About this task. Your answer should consist of the lines holding "avatar", copied from the material below.

◇ ◇ ◇ ◇ ◇

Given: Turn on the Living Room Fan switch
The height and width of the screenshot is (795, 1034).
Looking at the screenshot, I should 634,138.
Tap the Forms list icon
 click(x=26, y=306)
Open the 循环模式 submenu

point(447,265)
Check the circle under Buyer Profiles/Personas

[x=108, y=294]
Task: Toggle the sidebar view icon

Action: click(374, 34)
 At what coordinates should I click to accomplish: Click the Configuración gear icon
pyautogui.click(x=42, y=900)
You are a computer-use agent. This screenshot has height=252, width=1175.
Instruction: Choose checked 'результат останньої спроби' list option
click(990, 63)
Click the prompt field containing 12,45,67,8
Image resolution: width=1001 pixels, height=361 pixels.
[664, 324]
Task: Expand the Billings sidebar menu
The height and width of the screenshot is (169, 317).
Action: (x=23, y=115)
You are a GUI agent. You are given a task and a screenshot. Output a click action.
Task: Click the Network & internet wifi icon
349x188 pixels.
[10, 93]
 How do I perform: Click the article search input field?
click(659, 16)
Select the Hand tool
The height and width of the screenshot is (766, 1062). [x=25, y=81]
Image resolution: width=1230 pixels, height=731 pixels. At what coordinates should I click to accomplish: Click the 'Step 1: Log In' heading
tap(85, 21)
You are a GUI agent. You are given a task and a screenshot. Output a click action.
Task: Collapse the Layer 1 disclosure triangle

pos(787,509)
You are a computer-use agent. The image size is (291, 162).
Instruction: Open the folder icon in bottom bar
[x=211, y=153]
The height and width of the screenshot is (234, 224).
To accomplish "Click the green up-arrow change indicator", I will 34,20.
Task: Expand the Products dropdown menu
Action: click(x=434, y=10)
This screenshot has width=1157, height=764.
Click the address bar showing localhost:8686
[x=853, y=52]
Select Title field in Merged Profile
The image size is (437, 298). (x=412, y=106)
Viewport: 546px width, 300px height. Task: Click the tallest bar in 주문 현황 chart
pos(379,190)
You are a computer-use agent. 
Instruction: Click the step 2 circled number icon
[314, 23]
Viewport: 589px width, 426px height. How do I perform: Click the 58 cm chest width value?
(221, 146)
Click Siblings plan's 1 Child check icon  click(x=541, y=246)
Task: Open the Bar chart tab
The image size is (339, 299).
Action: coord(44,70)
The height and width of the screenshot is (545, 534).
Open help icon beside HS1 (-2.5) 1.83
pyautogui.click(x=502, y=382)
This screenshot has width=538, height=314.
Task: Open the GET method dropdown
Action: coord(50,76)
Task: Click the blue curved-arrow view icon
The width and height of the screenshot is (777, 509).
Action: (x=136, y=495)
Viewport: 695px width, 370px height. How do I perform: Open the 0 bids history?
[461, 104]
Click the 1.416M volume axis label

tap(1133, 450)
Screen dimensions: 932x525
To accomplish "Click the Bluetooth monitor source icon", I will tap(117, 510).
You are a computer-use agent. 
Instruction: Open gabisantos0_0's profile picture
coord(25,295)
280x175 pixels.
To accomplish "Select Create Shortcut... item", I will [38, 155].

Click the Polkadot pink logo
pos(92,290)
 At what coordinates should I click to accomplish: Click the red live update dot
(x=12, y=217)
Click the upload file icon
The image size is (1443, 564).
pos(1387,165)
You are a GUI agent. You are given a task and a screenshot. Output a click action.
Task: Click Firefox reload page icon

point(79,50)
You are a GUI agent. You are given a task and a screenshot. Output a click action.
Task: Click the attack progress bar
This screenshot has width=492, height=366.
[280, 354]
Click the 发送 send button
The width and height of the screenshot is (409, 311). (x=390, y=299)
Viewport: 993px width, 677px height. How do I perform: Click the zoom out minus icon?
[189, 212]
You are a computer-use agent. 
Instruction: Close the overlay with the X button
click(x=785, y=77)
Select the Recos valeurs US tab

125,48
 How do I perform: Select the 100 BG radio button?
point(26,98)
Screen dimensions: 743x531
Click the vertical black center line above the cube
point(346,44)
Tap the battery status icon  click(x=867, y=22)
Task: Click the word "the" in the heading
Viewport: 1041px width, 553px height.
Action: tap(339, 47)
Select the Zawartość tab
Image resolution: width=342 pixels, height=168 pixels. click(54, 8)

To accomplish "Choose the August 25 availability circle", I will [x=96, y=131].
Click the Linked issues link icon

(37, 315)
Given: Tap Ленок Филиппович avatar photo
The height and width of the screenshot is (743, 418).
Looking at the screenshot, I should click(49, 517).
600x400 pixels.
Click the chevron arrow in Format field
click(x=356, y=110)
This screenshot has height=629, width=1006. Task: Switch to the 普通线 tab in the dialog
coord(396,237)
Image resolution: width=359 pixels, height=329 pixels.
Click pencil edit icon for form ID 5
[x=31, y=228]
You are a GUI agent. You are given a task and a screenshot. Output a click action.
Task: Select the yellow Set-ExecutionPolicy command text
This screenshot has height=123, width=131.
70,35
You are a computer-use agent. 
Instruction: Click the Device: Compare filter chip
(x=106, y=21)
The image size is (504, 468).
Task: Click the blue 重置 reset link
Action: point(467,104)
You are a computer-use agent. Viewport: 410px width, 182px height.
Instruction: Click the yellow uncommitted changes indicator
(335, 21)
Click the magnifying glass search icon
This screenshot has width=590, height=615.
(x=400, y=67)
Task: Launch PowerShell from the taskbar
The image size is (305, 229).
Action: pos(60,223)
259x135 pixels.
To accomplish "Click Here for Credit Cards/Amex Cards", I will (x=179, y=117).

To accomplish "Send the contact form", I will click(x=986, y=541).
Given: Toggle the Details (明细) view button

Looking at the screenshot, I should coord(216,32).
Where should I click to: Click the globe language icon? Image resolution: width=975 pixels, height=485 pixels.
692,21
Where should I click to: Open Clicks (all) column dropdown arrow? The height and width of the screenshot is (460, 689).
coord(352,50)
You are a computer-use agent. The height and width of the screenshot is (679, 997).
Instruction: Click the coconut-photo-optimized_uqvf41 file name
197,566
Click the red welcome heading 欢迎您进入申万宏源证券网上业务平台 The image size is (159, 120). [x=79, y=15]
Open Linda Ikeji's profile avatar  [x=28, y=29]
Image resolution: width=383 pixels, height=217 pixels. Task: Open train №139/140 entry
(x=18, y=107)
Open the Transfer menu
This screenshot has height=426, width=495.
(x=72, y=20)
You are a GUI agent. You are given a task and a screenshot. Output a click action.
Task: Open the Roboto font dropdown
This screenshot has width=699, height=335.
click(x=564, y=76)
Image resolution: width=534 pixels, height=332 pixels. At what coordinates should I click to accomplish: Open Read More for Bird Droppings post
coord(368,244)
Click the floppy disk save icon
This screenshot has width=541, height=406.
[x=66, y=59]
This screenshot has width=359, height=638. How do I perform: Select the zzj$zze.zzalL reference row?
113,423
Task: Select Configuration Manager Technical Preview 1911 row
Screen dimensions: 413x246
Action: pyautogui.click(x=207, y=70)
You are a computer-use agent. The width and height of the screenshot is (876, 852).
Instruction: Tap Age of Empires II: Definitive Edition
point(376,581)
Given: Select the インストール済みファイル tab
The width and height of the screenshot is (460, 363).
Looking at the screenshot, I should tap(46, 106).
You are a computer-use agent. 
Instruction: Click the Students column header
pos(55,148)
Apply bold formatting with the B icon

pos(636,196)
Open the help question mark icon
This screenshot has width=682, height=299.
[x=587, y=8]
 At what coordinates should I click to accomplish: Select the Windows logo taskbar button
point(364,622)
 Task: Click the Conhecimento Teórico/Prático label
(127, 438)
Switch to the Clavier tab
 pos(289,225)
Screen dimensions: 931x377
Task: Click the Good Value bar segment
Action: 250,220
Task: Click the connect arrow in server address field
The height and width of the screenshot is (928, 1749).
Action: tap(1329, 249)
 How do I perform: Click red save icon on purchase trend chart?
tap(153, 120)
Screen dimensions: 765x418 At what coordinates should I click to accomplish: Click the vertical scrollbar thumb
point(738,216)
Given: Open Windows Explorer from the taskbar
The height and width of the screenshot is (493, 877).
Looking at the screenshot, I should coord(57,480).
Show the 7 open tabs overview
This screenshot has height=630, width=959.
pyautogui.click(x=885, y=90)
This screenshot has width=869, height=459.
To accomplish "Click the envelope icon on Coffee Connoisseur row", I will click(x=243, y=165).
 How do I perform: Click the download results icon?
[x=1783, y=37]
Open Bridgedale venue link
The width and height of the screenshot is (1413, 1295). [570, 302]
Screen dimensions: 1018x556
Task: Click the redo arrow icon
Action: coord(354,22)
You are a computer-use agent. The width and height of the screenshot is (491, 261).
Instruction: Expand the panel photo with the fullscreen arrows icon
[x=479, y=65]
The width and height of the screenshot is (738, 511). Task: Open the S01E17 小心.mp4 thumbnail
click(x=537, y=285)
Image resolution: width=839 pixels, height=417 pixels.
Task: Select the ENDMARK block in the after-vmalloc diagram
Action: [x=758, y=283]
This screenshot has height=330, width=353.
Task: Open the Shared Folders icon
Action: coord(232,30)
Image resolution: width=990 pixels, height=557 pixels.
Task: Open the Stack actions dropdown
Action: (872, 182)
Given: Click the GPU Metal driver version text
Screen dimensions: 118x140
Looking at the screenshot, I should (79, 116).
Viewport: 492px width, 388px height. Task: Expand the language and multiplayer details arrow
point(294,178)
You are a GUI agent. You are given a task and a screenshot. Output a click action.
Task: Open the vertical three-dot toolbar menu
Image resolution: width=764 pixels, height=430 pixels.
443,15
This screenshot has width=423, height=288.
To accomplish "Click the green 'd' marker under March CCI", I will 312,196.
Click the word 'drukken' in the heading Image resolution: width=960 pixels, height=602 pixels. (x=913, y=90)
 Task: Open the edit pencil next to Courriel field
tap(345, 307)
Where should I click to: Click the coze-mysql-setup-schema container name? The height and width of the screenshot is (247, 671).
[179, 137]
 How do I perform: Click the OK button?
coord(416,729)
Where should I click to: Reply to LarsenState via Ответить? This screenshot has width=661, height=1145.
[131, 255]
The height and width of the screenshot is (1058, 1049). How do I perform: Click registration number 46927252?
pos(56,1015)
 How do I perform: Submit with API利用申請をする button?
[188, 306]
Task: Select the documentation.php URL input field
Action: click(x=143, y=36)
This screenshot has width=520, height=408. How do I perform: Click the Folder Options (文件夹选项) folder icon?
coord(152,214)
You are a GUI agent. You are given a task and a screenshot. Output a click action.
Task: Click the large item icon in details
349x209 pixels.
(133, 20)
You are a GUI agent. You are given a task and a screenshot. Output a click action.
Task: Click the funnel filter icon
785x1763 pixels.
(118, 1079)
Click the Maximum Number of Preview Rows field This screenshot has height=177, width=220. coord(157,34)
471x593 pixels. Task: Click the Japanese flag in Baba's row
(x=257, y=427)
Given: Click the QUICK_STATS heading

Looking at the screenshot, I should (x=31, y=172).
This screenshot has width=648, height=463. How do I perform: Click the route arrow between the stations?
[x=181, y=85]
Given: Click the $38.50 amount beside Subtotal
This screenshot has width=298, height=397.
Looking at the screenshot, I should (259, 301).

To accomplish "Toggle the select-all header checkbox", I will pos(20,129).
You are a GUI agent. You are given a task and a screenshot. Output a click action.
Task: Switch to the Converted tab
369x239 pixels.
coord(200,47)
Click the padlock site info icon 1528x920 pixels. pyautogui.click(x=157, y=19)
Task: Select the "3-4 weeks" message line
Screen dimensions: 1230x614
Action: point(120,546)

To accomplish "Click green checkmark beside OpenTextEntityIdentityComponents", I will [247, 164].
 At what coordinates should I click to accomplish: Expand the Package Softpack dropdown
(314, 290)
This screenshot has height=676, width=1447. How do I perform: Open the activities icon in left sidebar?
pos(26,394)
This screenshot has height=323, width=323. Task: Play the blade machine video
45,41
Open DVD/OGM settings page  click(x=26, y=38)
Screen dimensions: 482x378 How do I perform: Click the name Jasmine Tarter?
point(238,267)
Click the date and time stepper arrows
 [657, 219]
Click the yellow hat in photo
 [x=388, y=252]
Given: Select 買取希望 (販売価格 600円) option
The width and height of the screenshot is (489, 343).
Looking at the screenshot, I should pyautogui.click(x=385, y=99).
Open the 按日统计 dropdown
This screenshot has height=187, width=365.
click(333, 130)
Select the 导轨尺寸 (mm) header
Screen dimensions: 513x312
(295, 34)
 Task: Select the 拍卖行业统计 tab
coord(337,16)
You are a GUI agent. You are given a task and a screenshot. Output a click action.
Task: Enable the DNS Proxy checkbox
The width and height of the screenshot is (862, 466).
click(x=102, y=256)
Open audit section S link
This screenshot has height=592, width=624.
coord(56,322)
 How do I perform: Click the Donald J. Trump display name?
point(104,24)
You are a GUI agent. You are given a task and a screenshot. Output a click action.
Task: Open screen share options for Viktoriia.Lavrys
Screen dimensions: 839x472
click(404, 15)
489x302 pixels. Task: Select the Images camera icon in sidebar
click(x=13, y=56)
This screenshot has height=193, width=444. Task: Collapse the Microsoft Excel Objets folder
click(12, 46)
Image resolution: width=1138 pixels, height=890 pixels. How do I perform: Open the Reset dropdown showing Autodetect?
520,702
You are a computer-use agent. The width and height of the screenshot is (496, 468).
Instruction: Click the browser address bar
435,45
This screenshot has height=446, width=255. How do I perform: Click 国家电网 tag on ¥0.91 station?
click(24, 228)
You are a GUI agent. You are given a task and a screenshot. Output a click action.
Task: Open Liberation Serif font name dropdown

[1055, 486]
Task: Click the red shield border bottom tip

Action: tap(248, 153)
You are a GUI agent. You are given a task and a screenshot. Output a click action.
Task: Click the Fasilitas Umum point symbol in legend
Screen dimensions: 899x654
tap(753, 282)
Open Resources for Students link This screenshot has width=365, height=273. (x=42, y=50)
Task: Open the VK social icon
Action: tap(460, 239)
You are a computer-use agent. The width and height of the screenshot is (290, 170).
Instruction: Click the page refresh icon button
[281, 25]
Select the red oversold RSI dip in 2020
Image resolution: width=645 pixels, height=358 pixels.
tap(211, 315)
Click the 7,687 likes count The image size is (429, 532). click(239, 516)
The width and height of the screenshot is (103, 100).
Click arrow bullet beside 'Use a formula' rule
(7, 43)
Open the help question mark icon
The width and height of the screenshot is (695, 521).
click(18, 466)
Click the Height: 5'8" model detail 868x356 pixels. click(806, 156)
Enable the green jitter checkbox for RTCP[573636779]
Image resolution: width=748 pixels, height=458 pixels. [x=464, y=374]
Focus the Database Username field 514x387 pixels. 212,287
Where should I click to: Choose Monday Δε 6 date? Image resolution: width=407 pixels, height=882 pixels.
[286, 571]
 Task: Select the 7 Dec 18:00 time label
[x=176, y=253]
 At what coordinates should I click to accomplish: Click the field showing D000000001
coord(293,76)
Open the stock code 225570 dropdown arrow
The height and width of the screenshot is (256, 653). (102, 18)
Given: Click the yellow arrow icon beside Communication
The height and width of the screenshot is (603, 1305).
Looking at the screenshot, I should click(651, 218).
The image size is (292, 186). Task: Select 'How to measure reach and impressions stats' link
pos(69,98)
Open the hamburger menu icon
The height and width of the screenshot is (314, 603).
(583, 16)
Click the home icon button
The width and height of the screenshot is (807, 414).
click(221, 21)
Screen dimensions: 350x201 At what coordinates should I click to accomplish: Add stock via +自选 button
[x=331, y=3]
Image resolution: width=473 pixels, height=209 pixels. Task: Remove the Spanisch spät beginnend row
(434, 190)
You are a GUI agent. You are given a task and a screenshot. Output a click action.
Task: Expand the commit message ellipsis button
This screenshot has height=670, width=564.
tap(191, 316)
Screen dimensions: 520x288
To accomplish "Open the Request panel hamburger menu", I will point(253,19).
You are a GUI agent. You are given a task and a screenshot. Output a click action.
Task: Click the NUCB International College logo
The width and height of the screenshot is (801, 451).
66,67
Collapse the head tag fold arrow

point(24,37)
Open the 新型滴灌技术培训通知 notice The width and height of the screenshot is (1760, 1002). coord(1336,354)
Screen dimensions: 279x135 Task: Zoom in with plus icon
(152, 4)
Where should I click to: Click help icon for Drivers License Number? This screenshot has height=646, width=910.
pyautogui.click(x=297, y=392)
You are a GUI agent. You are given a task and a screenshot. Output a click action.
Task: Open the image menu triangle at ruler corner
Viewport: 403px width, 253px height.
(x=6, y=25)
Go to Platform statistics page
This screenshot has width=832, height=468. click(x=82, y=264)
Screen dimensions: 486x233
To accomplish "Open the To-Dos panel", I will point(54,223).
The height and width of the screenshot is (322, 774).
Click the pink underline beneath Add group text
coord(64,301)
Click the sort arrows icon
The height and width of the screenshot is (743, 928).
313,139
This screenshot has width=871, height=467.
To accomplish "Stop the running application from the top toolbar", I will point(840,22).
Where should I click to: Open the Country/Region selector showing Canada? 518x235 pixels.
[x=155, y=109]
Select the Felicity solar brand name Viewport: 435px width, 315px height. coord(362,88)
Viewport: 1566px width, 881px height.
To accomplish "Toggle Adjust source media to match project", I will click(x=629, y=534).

◇ ◇ ◇ ◇ ◇

Task solution.
Given: Tap Ленок Филиппович avatar photo
Open Linda Ikeji's profile avatar  [x=28, y=29]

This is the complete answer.